What to produce: Take each line below that has "computer" and copy it.

Start of Material provided

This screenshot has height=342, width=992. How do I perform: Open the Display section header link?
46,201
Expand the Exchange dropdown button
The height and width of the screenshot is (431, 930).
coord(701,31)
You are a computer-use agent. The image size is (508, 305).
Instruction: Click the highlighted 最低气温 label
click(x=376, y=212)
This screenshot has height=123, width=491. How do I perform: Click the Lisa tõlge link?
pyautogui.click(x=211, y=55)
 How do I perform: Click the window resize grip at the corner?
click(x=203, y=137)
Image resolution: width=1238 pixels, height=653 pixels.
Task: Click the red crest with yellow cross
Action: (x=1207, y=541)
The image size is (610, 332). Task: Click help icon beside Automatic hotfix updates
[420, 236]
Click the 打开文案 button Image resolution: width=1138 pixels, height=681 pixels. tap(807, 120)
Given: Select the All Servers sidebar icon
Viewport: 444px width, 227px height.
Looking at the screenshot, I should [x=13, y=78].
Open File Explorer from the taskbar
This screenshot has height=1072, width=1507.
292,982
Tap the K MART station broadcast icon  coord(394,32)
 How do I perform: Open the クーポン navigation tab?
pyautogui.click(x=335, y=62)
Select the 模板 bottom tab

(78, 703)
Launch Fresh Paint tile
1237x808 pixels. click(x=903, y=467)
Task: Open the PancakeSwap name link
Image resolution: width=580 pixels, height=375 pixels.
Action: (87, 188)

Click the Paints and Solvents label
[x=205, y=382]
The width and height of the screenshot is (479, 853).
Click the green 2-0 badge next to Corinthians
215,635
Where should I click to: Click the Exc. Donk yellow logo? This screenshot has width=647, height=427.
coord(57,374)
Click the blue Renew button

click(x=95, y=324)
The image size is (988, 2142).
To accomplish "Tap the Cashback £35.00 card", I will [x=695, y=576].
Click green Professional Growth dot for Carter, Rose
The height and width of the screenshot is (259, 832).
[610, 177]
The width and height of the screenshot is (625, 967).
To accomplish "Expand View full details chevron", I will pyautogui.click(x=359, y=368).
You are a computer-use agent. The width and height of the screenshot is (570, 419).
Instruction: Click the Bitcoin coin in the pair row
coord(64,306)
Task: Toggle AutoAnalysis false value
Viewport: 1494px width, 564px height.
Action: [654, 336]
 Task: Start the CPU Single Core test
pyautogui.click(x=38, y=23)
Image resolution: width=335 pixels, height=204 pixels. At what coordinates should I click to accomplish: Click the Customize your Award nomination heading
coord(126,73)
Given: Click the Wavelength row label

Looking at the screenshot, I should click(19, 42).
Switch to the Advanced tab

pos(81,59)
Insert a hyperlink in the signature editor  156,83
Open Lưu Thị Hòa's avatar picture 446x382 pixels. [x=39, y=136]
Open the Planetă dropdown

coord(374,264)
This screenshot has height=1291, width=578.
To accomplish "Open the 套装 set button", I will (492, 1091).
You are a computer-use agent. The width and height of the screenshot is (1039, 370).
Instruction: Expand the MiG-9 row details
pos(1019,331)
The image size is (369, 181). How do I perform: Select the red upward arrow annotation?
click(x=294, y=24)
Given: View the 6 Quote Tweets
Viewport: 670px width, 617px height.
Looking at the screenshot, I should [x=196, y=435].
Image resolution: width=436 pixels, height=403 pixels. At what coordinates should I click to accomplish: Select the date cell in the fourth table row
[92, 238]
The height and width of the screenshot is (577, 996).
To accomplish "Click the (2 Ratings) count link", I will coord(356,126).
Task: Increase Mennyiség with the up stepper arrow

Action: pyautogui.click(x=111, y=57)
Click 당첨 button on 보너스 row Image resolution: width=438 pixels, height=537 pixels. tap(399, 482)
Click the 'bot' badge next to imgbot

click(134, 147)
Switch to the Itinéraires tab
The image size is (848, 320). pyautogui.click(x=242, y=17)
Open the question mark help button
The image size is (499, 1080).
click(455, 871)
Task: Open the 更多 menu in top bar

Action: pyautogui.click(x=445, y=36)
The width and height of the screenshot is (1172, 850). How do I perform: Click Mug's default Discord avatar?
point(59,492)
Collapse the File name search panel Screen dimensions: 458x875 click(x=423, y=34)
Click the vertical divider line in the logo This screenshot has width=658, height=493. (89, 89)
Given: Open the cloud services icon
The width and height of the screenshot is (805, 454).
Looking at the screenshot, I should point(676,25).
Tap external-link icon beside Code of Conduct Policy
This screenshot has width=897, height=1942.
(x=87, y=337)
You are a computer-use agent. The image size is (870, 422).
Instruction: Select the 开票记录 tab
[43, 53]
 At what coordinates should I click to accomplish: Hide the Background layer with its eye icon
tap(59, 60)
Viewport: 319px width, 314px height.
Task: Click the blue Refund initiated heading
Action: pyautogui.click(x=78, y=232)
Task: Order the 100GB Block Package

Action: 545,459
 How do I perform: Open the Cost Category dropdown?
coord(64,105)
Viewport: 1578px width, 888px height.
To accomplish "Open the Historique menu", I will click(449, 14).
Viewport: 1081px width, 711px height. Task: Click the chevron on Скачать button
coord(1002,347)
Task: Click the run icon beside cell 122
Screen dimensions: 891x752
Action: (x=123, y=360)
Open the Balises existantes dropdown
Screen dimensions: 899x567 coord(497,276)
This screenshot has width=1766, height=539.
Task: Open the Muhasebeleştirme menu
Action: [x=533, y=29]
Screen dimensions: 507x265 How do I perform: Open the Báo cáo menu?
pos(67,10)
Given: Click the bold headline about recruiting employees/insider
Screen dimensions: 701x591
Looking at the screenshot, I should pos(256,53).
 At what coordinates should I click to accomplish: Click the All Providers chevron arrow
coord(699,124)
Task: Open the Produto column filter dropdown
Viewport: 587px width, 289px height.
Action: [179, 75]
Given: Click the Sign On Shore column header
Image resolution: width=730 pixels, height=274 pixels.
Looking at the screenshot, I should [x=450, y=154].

End of Material provided

Solution for this exercise:
You are a computer-use agent. The image size is (508, 305).
You are a computer-use agent. The width and height of the screenshot is (570, 419).
You are a computer-use agent. The width and height of the screenshot is (1039, 370).
You are a computer-use agent. The image size is (870, 422).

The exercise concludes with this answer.